> [Task requirements]
Reproduce the records below exactly as shown.

** Opening Data for this exercise block **

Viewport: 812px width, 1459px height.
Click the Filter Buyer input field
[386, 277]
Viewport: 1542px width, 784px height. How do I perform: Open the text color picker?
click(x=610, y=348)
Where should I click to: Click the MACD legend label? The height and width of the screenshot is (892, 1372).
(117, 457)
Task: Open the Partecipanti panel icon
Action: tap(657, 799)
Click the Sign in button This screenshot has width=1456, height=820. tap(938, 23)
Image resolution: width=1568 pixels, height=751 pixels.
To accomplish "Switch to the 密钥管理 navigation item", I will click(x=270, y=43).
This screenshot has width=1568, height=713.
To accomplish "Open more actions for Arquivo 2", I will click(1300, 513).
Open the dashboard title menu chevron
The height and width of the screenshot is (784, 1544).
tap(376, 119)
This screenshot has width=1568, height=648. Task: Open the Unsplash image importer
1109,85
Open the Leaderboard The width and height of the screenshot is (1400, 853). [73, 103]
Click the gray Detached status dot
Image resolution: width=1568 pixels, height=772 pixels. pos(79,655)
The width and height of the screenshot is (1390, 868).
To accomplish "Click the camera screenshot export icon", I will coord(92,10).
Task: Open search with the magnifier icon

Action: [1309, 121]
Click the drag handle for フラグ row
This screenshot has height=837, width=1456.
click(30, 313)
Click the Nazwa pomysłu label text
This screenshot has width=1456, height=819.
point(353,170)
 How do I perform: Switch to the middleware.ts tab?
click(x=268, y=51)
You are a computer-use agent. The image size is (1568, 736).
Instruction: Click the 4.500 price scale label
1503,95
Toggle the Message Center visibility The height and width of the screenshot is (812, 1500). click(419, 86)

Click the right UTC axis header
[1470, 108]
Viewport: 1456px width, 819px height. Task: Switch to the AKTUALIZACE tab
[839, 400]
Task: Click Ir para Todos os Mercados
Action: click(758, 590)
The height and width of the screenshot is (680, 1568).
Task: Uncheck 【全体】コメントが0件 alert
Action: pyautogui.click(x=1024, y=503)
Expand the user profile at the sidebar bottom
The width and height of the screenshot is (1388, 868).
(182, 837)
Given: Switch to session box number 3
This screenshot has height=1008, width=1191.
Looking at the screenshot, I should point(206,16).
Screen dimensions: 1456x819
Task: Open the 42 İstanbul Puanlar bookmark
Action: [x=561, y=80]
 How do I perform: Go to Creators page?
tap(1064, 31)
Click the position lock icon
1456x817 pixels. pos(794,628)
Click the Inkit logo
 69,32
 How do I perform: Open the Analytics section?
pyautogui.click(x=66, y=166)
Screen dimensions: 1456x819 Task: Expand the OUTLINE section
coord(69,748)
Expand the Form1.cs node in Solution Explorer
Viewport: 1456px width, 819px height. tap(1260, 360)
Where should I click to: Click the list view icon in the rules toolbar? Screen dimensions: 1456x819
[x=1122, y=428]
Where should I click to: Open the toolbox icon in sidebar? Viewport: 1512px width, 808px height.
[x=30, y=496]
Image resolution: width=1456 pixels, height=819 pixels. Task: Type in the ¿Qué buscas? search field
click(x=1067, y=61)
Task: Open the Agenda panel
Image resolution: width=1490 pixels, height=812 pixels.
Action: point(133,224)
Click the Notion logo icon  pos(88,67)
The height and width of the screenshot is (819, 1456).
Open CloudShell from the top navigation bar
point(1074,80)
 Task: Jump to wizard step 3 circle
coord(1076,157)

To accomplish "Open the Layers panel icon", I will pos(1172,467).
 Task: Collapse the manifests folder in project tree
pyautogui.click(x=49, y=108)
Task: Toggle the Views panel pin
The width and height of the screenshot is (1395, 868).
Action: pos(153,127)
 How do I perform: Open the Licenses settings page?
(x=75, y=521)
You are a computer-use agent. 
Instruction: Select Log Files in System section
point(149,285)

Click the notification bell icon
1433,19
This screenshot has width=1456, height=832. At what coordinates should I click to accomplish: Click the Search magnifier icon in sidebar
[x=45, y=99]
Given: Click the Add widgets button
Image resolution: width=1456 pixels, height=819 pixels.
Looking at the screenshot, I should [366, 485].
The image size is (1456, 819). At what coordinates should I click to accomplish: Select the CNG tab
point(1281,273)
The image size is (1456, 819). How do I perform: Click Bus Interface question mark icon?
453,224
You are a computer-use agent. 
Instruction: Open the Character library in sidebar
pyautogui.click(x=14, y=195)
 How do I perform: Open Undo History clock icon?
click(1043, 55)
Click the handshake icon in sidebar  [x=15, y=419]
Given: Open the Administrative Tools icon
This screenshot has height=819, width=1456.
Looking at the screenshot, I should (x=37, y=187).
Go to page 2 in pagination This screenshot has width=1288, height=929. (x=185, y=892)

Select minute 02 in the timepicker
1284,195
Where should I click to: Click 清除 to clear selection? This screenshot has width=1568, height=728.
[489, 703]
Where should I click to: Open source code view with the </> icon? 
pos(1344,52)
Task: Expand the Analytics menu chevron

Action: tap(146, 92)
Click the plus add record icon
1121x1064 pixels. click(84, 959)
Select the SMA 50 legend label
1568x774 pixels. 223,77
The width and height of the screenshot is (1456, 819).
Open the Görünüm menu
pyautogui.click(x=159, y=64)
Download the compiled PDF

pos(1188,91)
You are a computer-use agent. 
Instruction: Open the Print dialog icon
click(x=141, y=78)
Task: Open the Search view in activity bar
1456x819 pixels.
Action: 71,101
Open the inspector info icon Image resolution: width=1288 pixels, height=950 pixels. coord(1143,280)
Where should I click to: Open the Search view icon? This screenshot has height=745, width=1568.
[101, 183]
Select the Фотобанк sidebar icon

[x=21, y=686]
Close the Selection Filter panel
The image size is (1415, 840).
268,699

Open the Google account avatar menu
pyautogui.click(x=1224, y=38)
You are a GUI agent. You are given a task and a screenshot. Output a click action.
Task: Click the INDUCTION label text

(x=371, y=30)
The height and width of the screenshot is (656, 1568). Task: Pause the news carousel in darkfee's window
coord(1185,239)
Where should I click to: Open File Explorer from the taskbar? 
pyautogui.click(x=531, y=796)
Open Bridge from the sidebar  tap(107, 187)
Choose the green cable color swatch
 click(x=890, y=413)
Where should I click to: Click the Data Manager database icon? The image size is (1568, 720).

** Closing Data for this exercise block **

> [Result of this exercise]
Viewport: 812px width, 1459px height.
Click the Filter Buyer input field
[386, 277]
Viewport: 1542px width, 784px height. How do I perform: Open the text color picker?
click(x=610, y=348)
Where should I click to: Click the MACD legend label? The height and width of the screenshot is (892, 1372).
(117, 457)
Task: Open the Partecipanti panel icon
Action: tap(657, 799)
Click the Sign in button This screenshot has width=1456, height=820. tap(938, 23)
Image resolution: width=1568 pixels, height=751 pixels.
To accomplish "Switch to the 密钥管理 navigation item", I will click(x=270, y=43).
This screenshot has width=1568, height=713.
To accomplish "Open more actions for Arquivo 2", I will click(1300, 513).
Open the dashboard title menu chevron
The height and width of the screenshot is (784, 1544).
tap(376, 119)
This screenshot has width=1568, height=648. Task: Open the Unsplash image importer
1109,85
Open the Leaderboard The width and height of the screenshot is (1400, 853). [73, 103]
Click the gray Detached status dot
Image resolution: width=1568 pixels, height=772 pixels. pos(79,655)
The width and height of the screenshot is (1390, 868).
To accomplish "Click the camera screenshot export icon", I will coord(92,10).
Task: Open search with the magnifier icon

Action: [1309, 121]
Click the drag handle for フラグ row
This screenshot has height=837, width=1456.
click(30, 313)
Click the Nazwa pomysłu label text
This screenshot has width=1456, height=819.
point(353,170)
 How do I perform: Switch to the middleware.ts tab?
click(x=268, y=51)
You are a computer-use agent. The image size is (1568, 736).
Instruction: Click the 4.500 price scale label
1503,95
Toggle the Message Center visibility The height and width of the screenshot is (812, 1500). click(419, 86)

Click the right UTC axis header
[1470, 108]
Viewport: 1456px width, 819px height. Task: Switch to the AKTUALIZACE tab
[839, 400]
Task: Click Ir para Todos os Mercados
Action: click(758, 590)
The height and width of the screenshot is (680, 1568).
Task: Uncheck 【全体】コメントが0件 alert
Action: pyautogui.click(x=1024, y=503)
Expand the user profile at the sidebar bottom
The width and height of the screenshot is (1388, 868).
(182, 837)
Given: Switch to session box number 3
This screenshot has height=1008, width=1191.
Looking at the screenshot, I should point(206,16).
Screen dimensions: 1456x819
Task: Open the 42 İstanbul Puanlar bookmark
Action: [x=561, y=80]
 How do I perform: Go to Creators page?
tap(1064, 31)
Click the position lock icon
1456x817 pixels. pos(794,628)
Click the Inkit logo
 69,32
 How do I perform: Open the Analytics section?
pyautogui.click(x=66, y=166)
Screen dimensions: 1456x819 Task: Expand the OUTLINE section
coord(69,748)
Expand the Form1.cs node in Solution Explorer
Viewport: 1456px width, 819px height. tap(1260, 360)
Where should I click to: Click the list view icon in the rules toolbar? Screen dimensions: 1456x819
[x=1122, y=428]
Where should I click to: Open the toolbox icon in sidebar? Viewport: 1512px width, 808px height.
[x=30, y=496]
Image resolution: width=1456 pixels, height=819 pixels. Task: Type in the ¿Qué buscas? search field
click(x=1067, y=61)
Task: Open the Agenda panel
Image resolution: width=1490 pixels, height=812 pixels.
Action: point(133,224)
Click the Notion logo icon  pos(88,67)
The height and width of the screenshot is (819, 1456).
Open CloudShell from the top navigation bar
point(1074,80)
 Task: Jump to wizard step 3 circle
coord(1076,157)

To accomplish "Open the Layers panel icon", I will pos(1172,467).
 Task: Collapse the manifests folder in project tree
pyautogui.click(x=49, y=108)
Task: Toggle the Views panel pin
The width and height of the screenshot is (1395, 868).
Action: pos(153,127)
 How do I perform: Open the Licenses settings page?
(x=75, y=521)
You are a computer-use agent. 
Instruction: Select Log Files in System section
point(149,285)

Click the notification bell icon
1433,19
This screenshot has width=1456, height=832. At what coordinates should I click to accomplish: Click the Search magnifier icon in sidebar
[x=45, y=99]
Given: Click the Add widgets button
Image resolution: width=1456 pixels, height=819 pixels.
Looking at the screenshot, I should [366, 485].
The image size is (1456, 819). At what coordinates should I click to accomplish: Select the CNG tab
point(1281,273)
The image size is (1456, 819). How do I perform: Click Bus Interface question mark icon?
453,224
You are a computer-use agent. 
Instruction: Open the Character library in sidebar
pyautogui.click(x=14, y=195)
 How do I perform: Open Undo History clock icon?
click(1043, 55)
Click the handshake icon in sidebar  [x=15, y=419]
Given: Open the Administrative Tools icon
This screenshot has height=819, width=1456.
Looking at the screenshot, I should (x=37, y=187).
Go to page 2 in pagination This screenshot has width=1288, height=929. (x=185, y=892)

Select minute 02 in the timepicker
1284,195
Where should I click to: Click 清除 to clear selection? This screenshot has width=1568, height=728.
[489, 703]
Where should I click to: Open source code view with the </> icon? 
pos(1344,52)
Task: Expand the Analytics menu chevron

Action: tap(146, 92)
Click the plus add record icon
1121x1064 pixels. click(84, 959)
Select the SMA 50 legend label
1568x774 pixels. 223,77
The width and height of the screenshot is (1456, 819).
Open the Görünüm menu
pyautogui.click(x=159, y=64)
Download the compiled PDF

pos(1188,91)
You are a computer-use agent. 
Instruction: Open the Print dialog icon
click(x=141, y=78)
Task: Open the Search view in activity bar
1456x819 pixels.
Action: 71,101
Open the inspector info icon Image resolution: width=1288 pixels, height=950 pixels. coord(1143,280)
Where should I click to: Open the Search view icon? This screenshot has height=745, width=1568.
[101, 183]
Select the Фотобанк sidebar icon

[x=21, y=686]
Close the Selection Filter panel
The image size is (1415, 840).
268,699

Open the Google account avatar menu
pyautogui.click(x=1224, y=38)
You are a GUI agent. You are given a task and a screenshot. Output a click action.
Task: Click the INDUCTION label text

(x=371, y=30)
The height and width of the screenshot is (656, 1568). Task: Pause the news carousel in darkfee's window
coord(1185,239)
Where should I click to: Open File Explorer from the taskbar? 
pyautogui.click(x=531, y=796)
Open Bridge from the sidebar  tap(107, 187)
Choose the green cable color swatch
 click(x=890, y=413)
Where should I click to: Click the Data Manager database icon? The image size is (1568, 720).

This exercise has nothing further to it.